The Sexy Part of the Bible
Page 7
I didn’t yet, but I nodded anyway.
Dr. Juliet took a deep breath and went on, painful as it was. “Eternity, a black man has nothing of value to protect, especially not his physical blackness, because his race and color are seen as inferior—therefore, he rarely faces any objections to marrying and procreating with a woman who isn’t black, because if anything, the world sees the lightening of his progeny as an improvement over his darkness—a gain in status. Do you still follow?”
I nodded, growing angry.
“A white man has to protect his whiteness, because his whiteness is the most valuable thing in this world, and he can only be born from or procreated by a white woman.
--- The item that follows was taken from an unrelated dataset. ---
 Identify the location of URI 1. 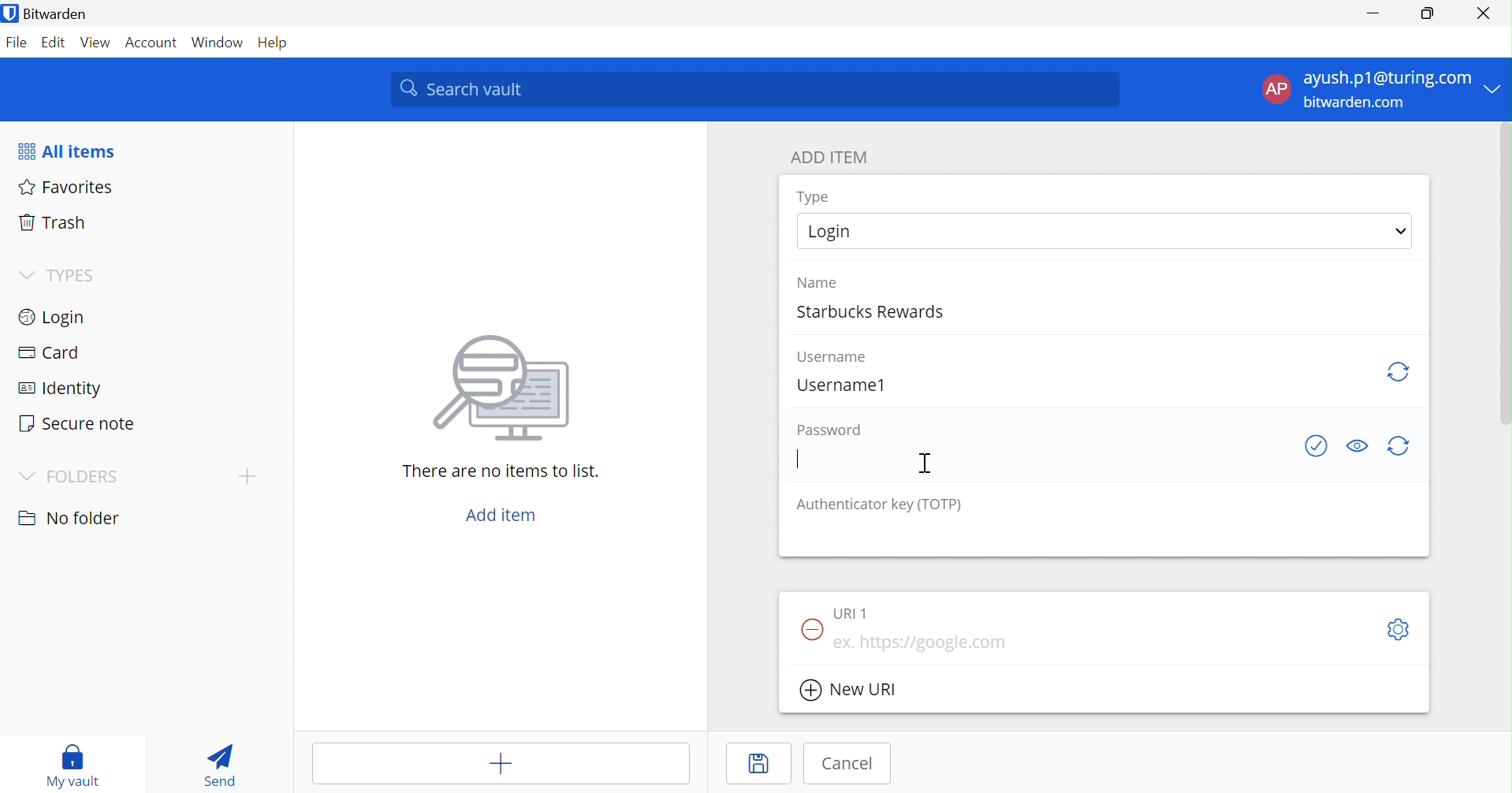
(855, 613).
No others.”
A tear ran down my cheek.
“I want you to remain with James, if that’s what you want. But as your mother, it’s also my responsibility to make sure you realize exactly just what cards are in the deck. As a black girl—especially a girl as pure black as you are—there is the awful likelihood that his interest in you might only go so far, that it might have a ceiling. No matter how much he adores you …”
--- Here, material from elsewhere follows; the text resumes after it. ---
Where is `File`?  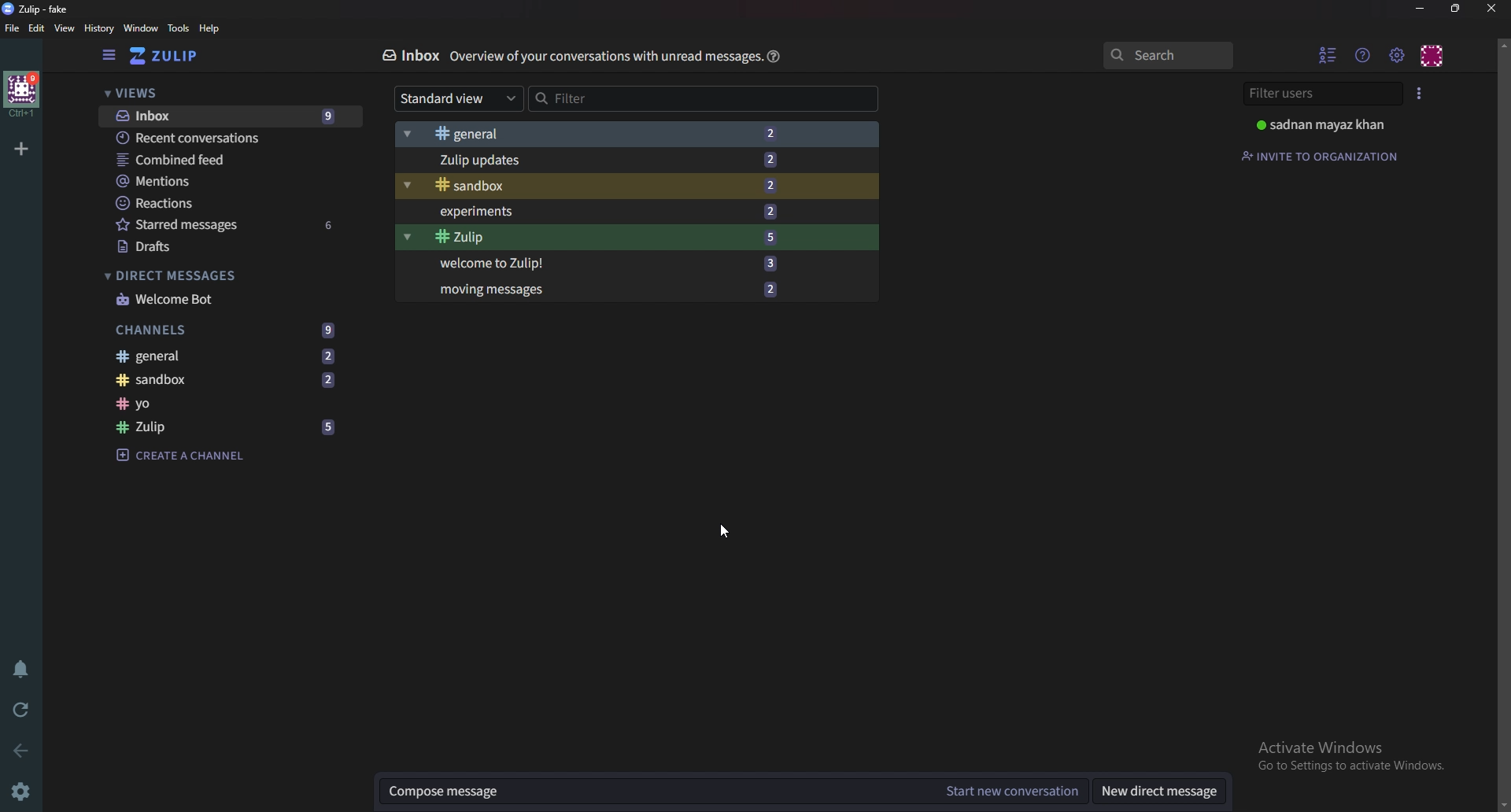 File is located at coordinates (13, 28).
I bowed my head, unable to hear the rest of her words. It was and is the truth—that the eyes of the world do not consider me to be a good mate for any man.
I am not the one who the world revolves around.
OPEN CEILING
Hope had died and I had no soul.
That was a big part of the reason I stayed with James. But also because he reminded me so much of Stevedore, spoiling and doting on me. Naturally, people believed that I put up with James’s indiscretions because he was a white man first and a rich man second. It wasn’t true, but what else could they think?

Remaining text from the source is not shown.